## PASSAGE
REVIEW: Talented man in the wrong spot



 Reviewed by Karamatullah K. Ghori


Colin Powell, Secretary of State in the current Bush administration, has the reputation of being a very talented man. So talented is he that a large section of the American people and intelligentsia think that, with him around and available, the wrong man is sitting in the White House.

Powell is a quintessential role model of a self-made man who has struck it big in the American social and political landscape. His is a typical story of the son of a poor Jamaican immigrant from the Caribbean rising to the pinnacle of power and popularity in a country which does not, ordinarily, help immigrants, especially those visibly handicapped, as was the case with Powell’s parents.

Powell had an exceptionally brilliant career in the military. He became Chairman of the Joint Chiefs of Staff in 1989 under George Bush Sr and held that post for four years. He was the youngest officer in that coveted position and the first black American in what had always been a white preserve. Powell made it because of his exceptional abilities and command of military and political affairs. His commanding talent enabled him to serve both the Republicans and the Democrats with equal finesse and dignity.

Powell became a hero during the Gulf War when he called the shots from his privileged position in Washington. Such was his prestige that neither Bush Sr, nor the temperamental General Norman Schwarzkopf, commander of ‘Desert Storm’ against Iraq, dared to challenge his strategy. Fame and fortunes thus gathered could have, possibly, paved his way to the White House. America has had precedents of war heroes becoming presidents. But Powell shunned that temptation, for reasons he has not, to date, shared in public with anyone.

However, Powell developed a style of leadership uniquely his own — a style anchored in caution, deliberate analysis and hands-on application which enabled him to bask in the limelight of popular approbation. He could not be dislodged from that pedestal, even after his retirement from the army in 1993.

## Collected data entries

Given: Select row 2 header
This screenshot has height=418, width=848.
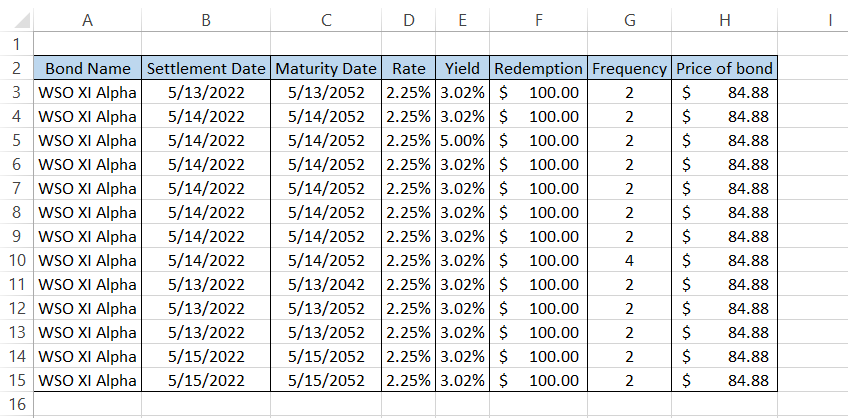Looking at the screenshot, I should (x=16, y=68).
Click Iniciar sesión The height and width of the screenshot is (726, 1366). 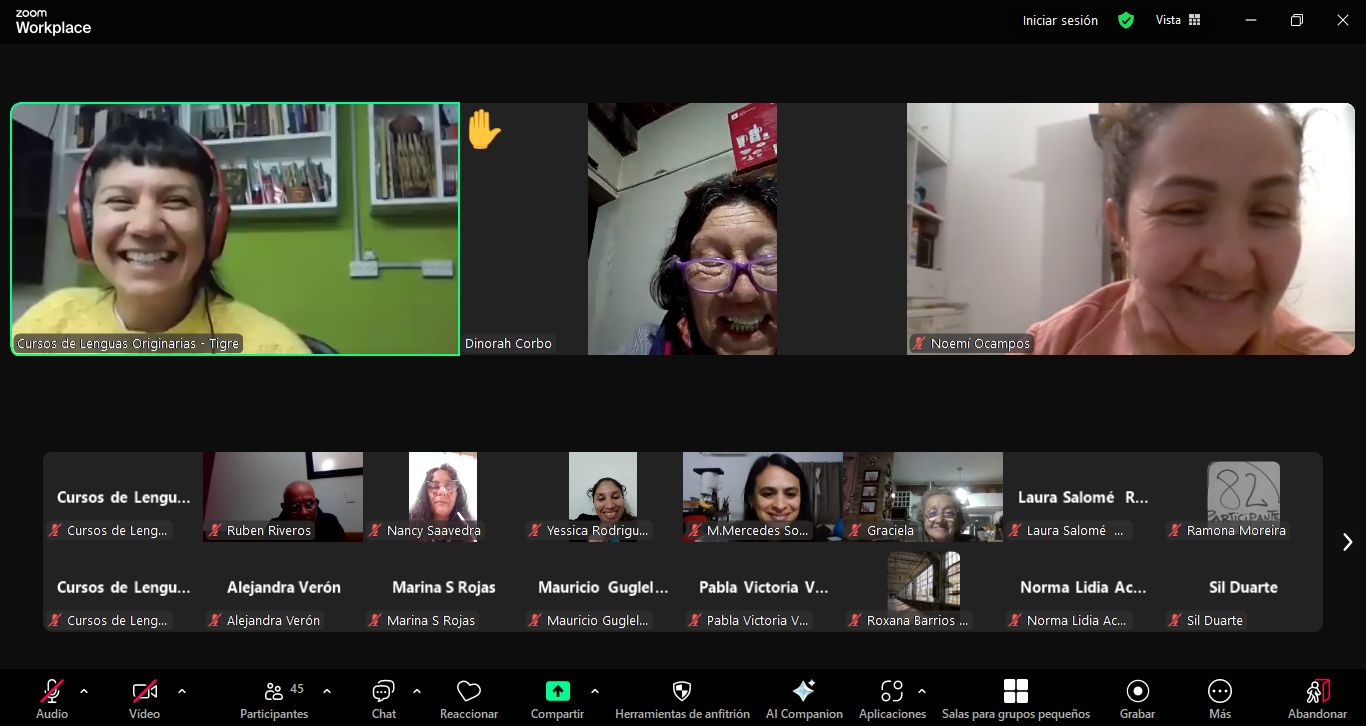(1060, 20)
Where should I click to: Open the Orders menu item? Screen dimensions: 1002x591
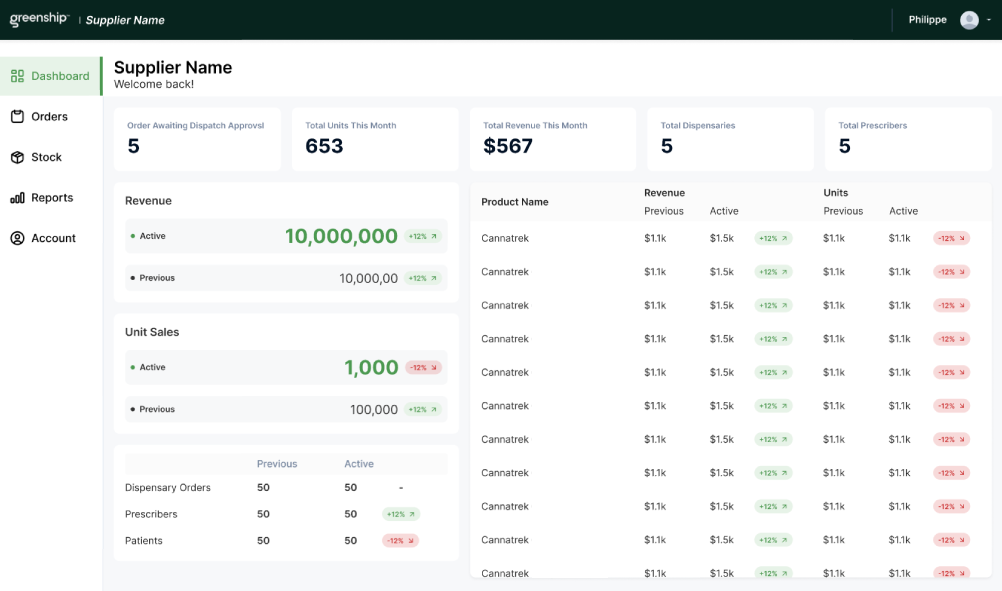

## PARTS OF THE EXERCISE
A. From the review, copy out the stretch from "REVIEW: Talented man" through "with Powell’s parents.".
B. According to the review, in what year did Powell become Chairman of the Joint Chiefs of Staff?
You won't need the records for any of this.

## TASK-BY-TASK RESULTS
A.
REVIEW: Talented man in the wrong spot



 Reviewed by Karamatullah K. Ghori


Colin Powell, Secretary of State in the current Bush administration, has the reputation of being a very talented man. So talented is he that a large section of the American people and intelligentsia think that, with him around and available, the wrong man is sitting in the White House.

Powell is a quintessential role model of a self-made man who has struck it big in the American social and political landscape. His is a typical story of the son of a poor Jamaican immigrant from the Caribbean rising to the pinnacle of power and popularity in a country which does not, ordinarily, help immigrants, especially those visibly handicapped, as was the case with Powell’s parents.

B. 1989